Crate hdfs [] [src]

hdfs-rs is a library for accessing to HDFS cluster. Basically, it provides libhdfs FFI APIs. It also provides more idiomatic and abstract Rust APIs, hiding manual memory management and some thread-safety problem of libhdfs. Rust APIs are highly recommended for most users.

Important Note

The original libhdfs implementation allows only one HdfsFs instance for the same namenode because libhdfs only keeps a single hdfsFs entry for each namenode. As a result, you need to keep a singleton HdfsFsCache in an entire program, and you must get HdfsFs through only HdfsFsCache. For it, you need to share HdfsFsCache instance across all threads in the program. Contrast, HdfsFs instance itself is thread-safe.

Usage

in Cargo.toml:

[dependencies]
hdfs = "0.0.4"

or

[dependencies.hdfs]
git = "https://github.com/hyunsik/hdfs-rs.git"

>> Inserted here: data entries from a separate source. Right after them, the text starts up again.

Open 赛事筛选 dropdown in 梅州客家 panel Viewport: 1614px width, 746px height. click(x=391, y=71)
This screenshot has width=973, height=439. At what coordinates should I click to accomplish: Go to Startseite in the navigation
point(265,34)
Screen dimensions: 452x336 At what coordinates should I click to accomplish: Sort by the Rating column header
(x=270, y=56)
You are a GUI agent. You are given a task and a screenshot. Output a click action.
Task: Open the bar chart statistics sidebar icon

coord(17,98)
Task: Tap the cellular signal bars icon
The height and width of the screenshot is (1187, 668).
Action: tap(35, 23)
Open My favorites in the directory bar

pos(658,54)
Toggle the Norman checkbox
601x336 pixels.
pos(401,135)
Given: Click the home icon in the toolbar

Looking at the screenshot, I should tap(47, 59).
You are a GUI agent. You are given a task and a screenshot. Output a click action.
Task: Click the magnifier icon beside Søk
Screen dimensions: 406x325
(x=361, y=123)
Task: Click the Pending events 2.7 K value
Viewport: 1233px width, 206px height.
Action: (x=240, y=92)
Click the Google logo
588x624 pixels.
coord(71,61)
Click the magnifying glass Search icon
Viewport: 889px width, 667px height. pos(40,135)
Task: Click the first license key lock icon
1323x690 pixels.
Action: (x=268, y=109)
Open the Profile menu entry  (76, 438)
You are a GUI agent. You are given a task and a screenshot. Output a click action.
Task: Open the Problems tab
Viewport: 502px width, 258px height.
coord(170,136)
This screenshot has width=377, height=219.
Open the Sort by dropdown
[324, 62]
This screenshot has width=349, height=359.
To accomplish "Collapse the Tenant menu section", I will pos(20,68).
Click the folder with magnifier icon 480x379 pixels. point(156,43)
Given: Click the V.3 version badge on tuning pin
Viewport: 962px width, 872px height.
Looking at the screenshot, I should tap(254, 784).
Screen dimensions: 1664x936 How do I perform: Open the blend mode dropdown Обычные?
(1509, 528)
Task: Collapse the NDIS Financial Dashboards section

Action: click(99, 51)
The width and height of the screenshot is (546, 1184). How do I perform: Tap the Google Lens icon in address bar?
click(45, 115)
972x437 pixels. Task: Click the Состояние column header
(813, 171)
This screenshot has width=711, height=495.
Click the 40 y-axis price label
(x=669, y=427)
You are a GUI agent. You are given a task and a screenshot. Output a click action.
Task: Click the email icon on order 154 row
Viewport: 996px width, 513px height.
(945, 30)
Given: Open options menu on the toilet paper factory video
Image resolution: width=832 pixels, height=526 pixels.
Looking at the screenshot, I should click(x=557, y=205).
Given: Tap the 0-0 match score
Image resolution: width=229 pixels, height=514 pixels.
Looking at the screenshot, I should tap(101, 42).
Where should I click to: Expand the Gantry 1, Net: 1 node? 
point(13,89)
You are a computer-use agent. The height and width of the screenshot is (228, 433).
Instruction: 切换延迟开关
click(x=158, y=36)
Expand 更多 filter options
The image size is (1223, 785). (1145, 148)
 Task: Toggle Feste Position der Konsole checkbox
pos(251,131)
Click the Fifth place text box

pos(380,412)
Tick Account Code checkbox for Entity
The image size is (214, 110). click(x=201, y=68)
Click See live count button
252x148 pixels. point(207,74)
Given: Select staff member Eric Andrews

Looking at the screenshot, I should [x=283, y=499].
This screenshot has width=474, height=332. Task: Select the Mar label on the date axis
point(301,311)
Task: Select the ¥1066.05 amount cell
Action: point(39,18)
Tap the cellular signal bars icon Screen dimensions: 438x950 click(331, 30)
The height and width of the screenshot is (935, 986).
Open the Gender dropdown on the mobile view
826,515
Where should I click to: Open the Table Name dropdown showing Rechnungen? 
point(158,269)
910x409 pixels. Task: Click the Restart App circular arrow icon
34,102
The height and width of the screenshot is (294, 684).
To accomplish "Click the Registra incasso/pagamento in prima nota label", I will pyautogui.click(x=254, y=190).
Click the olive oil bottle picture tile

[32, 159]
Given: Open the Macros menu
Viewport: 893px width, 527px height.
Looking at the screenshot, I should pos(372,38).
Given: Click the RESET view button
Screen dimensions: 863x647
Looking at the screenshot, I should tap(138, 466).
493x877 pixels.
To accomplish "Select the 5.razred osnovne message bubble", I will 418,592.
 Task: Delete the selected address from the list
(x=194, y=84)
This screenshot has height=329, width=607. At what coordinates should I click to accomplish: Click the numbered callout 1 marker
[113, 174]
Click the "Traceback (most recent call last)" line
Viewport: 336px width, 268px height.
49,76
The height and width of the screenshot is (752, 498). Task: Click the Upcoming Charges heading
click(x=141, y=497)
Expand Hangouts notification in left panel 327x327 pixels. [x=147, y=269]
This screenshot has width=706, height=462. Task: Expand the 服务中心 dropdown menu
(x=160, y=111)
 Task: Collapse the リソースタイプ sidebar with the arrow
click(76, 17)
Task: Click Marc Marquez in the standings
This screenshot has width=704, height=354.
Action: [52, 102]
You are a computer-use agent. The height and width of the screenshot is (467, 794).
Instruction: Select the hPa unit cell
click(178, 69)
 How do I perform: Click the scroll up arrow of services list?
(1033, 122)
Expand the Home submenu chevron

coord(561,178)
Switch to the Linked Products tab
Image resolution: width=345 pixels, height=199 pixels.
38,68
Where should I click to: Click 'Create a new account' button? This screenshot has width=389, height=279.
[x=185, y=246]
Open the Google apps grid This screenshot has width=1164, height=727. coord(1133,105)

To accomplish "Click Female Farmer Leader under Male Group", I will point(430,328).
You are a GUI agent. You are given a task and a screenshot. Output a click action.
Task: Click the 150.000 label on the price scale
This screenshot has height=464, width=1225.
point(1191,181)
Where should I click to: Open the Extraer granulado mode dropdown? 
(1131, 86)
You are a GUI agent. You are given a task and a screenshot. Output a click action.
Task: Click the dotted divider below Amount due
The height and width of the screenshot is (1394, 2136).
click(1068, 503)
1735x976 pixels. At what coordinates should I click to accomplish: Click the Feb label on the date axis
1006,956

and this to your crate root:

extern crate hdfs;

hdfs-rs uses libhdfs, which is JNI native implementation. JNI native implementation requires the proper CLASSPATH. exec.sh included in the source code root plays a role to execute your program with the proper CLASSPATH. exec.sh requires HADOOP_HOME. So, you firstly set HADOOP_HOME shell environment variable as follows:

export HADOOP_HOME=<hadoop install dir>

Then, you can execute your program as follows:

./exec.sh your_program arg1 arg2

Testing

The test also requires the CLASSPATH. So, you should run cargo test through exec.sh.

./exec.sh cargo test

Example

use std::rc::Rc;
use std::cell::RefCell;
use hdfs::HdfsFsCache;
 
// You must get HdfsFs instance through HdfsFsCache. Also, HdfsFsCache 
// must be shared across all threads in the entire program in order to
// avoid the thread-safe problem of the original libhdfs.
let cache = Rc::new(RefCell::new(HdfsFsCache::new()));  
let fs: HdfsFs = cache.borrow_mut().get("hdfs://localhost:8020/").ok().unwrap();
match fs.mkdir("/data") {
  Ok(_) => { println!("/data has been created") },
  Err(_)  => { panic!("/data creation has failed") }
}; 

Modules

minidfs

Mini HDFS Cluster for easily building unit tests MiniDfs Cluster

native

libhdfs native binding APIs libhdfs FFI Binding APIs

Structs

BlockHosts

Includes hostnames where a particular block of a file is stored.

FileStatus

Interface that represents the client side information for a file or directory.

HdfsFile

open hdfs file

HdfsFs

Hdfs Filesystem

HdfsFsCache

HdfsFsCache which caches HdfsFs instances.

HdfsUtil

Hdfs Utility

RzBuffer

A buffer returned from zero-copy read. This buffer will be automatically freed when its lifetime is finished.

RzOptions

Options for zero-copy read

Enums

HdfsErr

Errors which can occur during accessing Hdfs cluster